I guess he could try the Army, but he doesn't want to be in the Army. He wants the Air Force. So what does that leave him, he works part time at O'Reily Auto Parts. He barely, and I mean barely passed high school. so college is out. I guess he will have to ask O'Reily if he can go to work full time with benefits, get a little apartment, and start his career.

His dad wants to sue everyone now. He wants to sue the school system because they suggested putting him on aderal to start with. He wants to sue the Air Force because the recruiter told him he had to be off a year. He probably wants to sue my wife for putting him on it at all.


----------



## Sosunni (Jun 11, 2002)

Craig, I'm sorry.

It's possible that he can go to a jr college but he has to want to.  Hopefully, some day he'll find the tools necessary to have a better carreer than a cashier at a parts store.

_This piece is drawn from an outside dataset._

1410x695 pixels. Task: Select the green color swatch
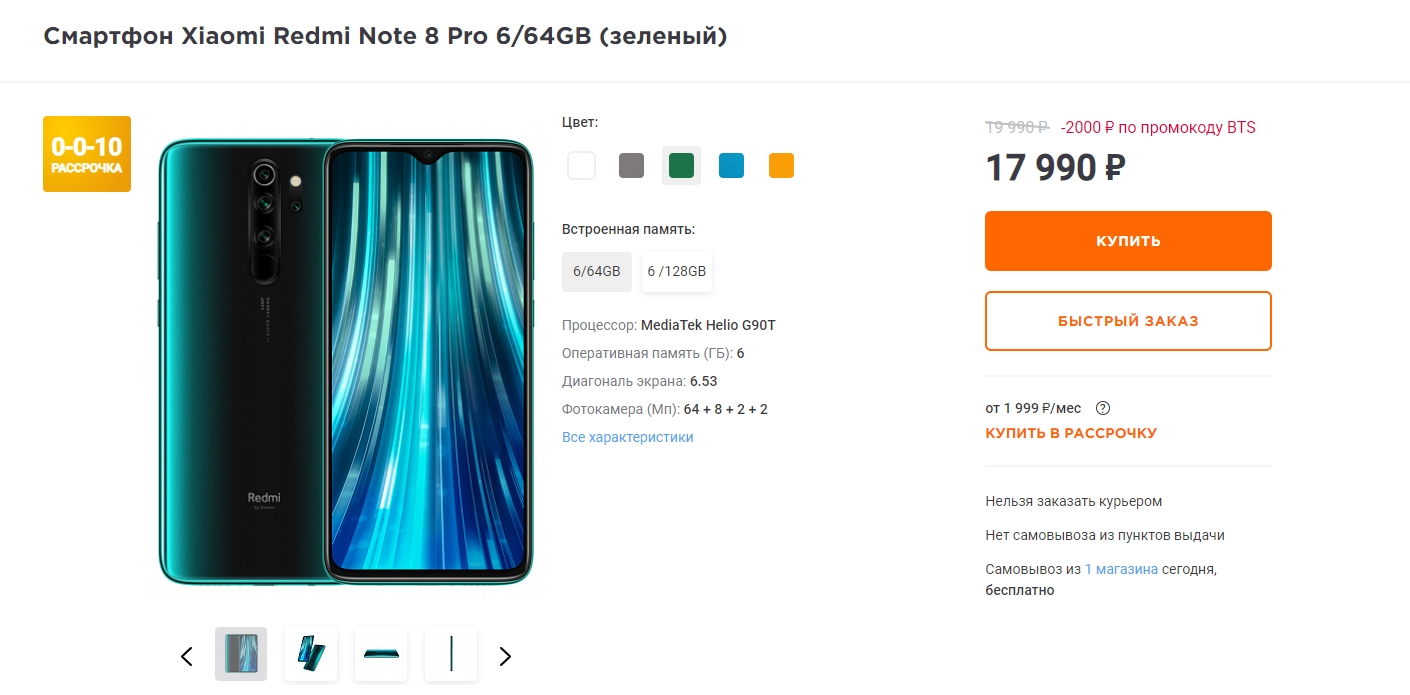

I wish there was something more I could say.


----------



## craig777 (Jun 11, 2002)

Thanks sugar,

There really is nothing to say. We tried and tried to tell him, but he knew best. He has a long, hard road ahead of him.


----------



## esmerelda (Jun 11, 2002)

Sorry there wont be any drinking sessions with ya'...actually maybe we should!!!!

I think you may find that your first hunch was right...he showed his true colours!!!  As for something else for the darlin' to do... I would let him fall a little further first before trying to offer any assistance!!!!  He has just come face to face with his own limits, could be a very good thing!!!  As for his father.....I believe we now get a really good picture of what your poor wife had to put up with......my heart goes out to her!!!!!!!!!!!!!!!!  

Hey......cant you send him off to the Foreign Legion!!!!! JK!!!


----------



## Sosunni (Jun 11, 2002)

> _*Originally posted by craig777 *_
> Thanks sugar,
> 
> There really is nothing to say. We tried and tried to tell him, but he knew best. He has a long, hard road ahead of him.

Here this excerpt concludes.